>>>
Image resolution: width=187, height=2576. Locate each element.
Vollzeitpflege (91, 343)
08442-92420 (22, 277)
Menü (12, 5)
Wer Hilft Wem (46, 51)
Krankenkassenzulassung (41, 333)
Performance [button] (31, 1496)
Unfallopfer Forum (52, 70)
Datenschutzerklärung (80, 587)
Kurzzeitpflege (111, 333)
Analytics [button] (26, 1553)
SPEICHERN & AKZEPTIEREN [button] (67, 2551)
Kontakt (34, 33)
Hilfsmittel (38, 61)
<<<
> Aim of the exercise: Only a word-for-word repetition of the lines from the one containing "Performance [button] (31, 1496)" to the final line of the data above counts as the answer.

> Exercise solution:
Performance [button] (31, 1496)
Unfallopfer Forum (52, 70)
Datenschutzerklärung (80, 587)
Kurzzeitpflege (111, 333)
Analytics [button] (26, 1553)
SPEICHERN & AKZEPTIEREN [button] (67, 2551)
Kontakt (34, 33)
Hilfsmittel (38, 61)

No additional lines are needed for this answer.